Assets upon Dissolution

[32]         The value of the Quesnel house was appraised as of September 14, 2010, at $192,000. For tax purposes the property was assessed under the Assessment Act, R.S.B.C. 1996, c. 20, in 2008 at $157,700, in 2009 at $157,700, and in 2010 at $164,600.

[33]         B.H.L. takes issue with the appraisal of the property obtained by D.P.S. B.H.L.’s complaint is that the appraisal did not include an inspection of the interior of the premises and that there are defects in the property, particularly a crack in the foundation, which would not have been apparent on a drive-by appraisal. B.H.L., however, was in a position to have the interior of the property inspected and did not do so or obtain a competing appraisal. Further, when offered the choice between an order requiring the sale of the property and a division of the net proceeds and an order that she pay as compensation to D.P.S. a proportion of the appraised value of the property she expressed a clear preference to pay a portion of the appraised value in compensation.

[34]         There was only one appraisal in evidence and, therefore, no competing assessment of the value of the property. I find that the value of the Quesnel house was $192,000 in September 2010.

[35]         By March 31, 2009, D.P.S.’s RRSP had a value of $23,250.

[36]         In January 2000 D.P.S. began making deposits to Canada Savings Bonds. By December 31, 2002, the value of the Canada Savings Bonds came to $5,108. There were redemptions from the Canada Savings Bonds in January 2003 of approximately $4,600 (which were used to reduce the mortgage on the Quesnel house), but regular deposits continued and by the end of 2005 D.P.S. had $5,200 in Canada Savings Bonds. Thereafter redemptions were made from the Canada Savings Bonds and by December 31, 2007, the closing balance was $1,831.31. The balance of the bonds was redeemed in 2008.

[37]         B.H.L. has an RRSP consisting of investments in mutual funds. The value of the RRSP stood at $10,022 on December 31, 2002. With regular deposits it grew to $26,049.52 as of February 2, 2009.

[38]         In a financial statement sworn on February 25, 2010, B.H.L. claims to own the following assets:

1)    real estate with a value of $157,700;

2)    a GMC Envoy with a value of $15,000;

3)    minimal savings; and

4)    a pension with the IWA Forest Industry pension plan.

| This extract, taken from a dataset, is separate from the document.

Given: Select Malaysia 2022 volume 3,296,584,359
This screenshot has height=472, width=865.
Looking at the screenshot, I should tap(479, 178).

She also claims to be the principal debtor on a Royal Bank credit line with an outstanding balance of $25,800.

The Line of Credit

[39]         The parties are mutually liable for debt accumulated on a line of credit, the Royal Credit Line (“RCL”), used over the years of their relationship to purchase assets and pay expenses. Money borrowed on the line of credit to pay for the vehicles registered in their respective names has been repaid. B.H.L. acknowledged that she could not account for all of the payments on the line of credit but claimed to have made very significant payments on the line of credit and to have singlehandedly reduced the debt arising from the purchase of the GMC Envoy. She minimized the value of D.P.S.’s occasional payments on the line of credit.

[40]         D.P.S. produced a copy of an online branch banking history report and RCL statements that collectively document activity on the line of credit from August 12, 2003, to February 28, 2009. Those statements record the growth and use of the line of credit used by both parties from an initial balance of $800 to a final balance of $27,000.

The Parties’ Testimony Generally

[41]         B.H.L.’s evidence was evasive and argumentative. For example, when she was confronted with the fact that D.P.S.’s income was significantly more than hers and that at the end of their relationship neither had accumulated significant savings other than the repayment of the mortgage, B.H.L. suggested that D.P.S.’s income went to the liquor store. Her argumentative demeanour was, in my view, partially a result of the fact that she was examined in chief by Mr. L., with whom she is now living, who appears to have a considerable dislike for D.P.S. Mr. L., understandably, had some difficulty with the concept of examination of a witness in chief and frequently asked leading questions of B.H.L. Unfortunately, he led her to give testimony that did little for her credibility.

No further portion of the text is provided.